In St. Louis, participants described the challenge of "orphaned" loans, when a bank that acquires a failed financial institution chooses not to continue the relationship with the borrower, making future extensions of credit unlikely.

Regulatory Environment – Some banks cited examination-related concerns as an important factor in credit availability for small businesses. In addition to general statements attributing tightened credit to increased regulatory scrutiny in light of recent economic conditions, concerns were raised about examiner assessments and the uncertainty surrounding classification of assets.

Restrictions on lending – Some bank participants noted that because of declining asset values of their balance sheets, more banks have been required to raise capital to cover potential losses. Among other strategies, banks can respond by taking on fewer loans in order to meet the capital requirements or raising capital under adverse economic conditions.

In St. Louis, participants stated they were unsure whether examiners are requiring a 5 percent tier-1 capital ratio standard or whether a stricter 7 percent standard is being applied.

Some banks reported inconsistent treatment of loans by different regulators.
Several banks mentioned that they consider their examiner's expected response before making new loans. They also expressed reluctance to do loan workouts because of concerns that examiners will still regard the loan as being impaired.

In New York, Atlanta, and Miami, small businesses and other participants expressed the view that banks are citing increased examiner scrutiny when refusing to lend to certain industries, such as construction, real estate, and retail services.

Bank regulators stated that banks in South Florida have significant challenges in maintaining adequate capital levels because of the higher loan-loss reserves related to declining asset values.

Conflicting messages – Some bank participants expressed frustration about their perception of conflicting messages from different government stakeholders. On the one hand, the banks feel pressure to lend, but at the same time they are encouraged to apply stricter credit standards. The result is a more cautious approach to lending.

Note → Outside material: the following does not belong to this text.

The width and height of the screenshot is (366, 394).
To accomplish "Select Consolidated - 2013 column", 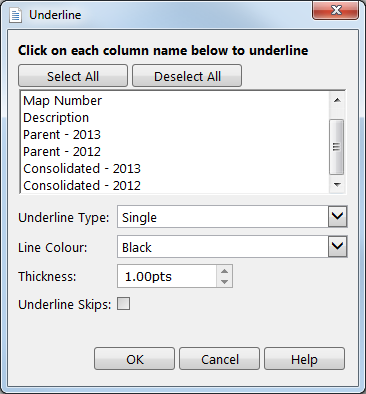I will click(x=82, y=169).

Several banks expressed concern about lending to small businesses that they believe have the potential to grow when the economy begins to expand. Their concern is that, although a business may have good prospects, regulators may be wary of loans based on future prospects, particularly if the business has less-than-perfect credit, a recent history of uneven cash flow, or reduced collateral values.

Use of Alternative Funding Sources – Meeting participants noted that small businesses that are denied, or perceive they will be denied, credit by banks have turned to alternative sources of financing, which often carry a higher cost.

Increased use of credit cards – At many meetings, small businesses described turning to credit cards in lieu of a bank loan. At the same time, many small businesses also described how their credit limits were being reduced. After being denied credit, many tapped their personal and business credit cards, particularly for working capital or as a line of credit.

Businesses described, and several banks confirmed, that in some cases banks are recommending the use of credit cards in response to requests for smaller loans. Others attributed the increased use of credit cards to the relative ease of applying for and using a credit card as compared to the time and effort required to secure a bank loan.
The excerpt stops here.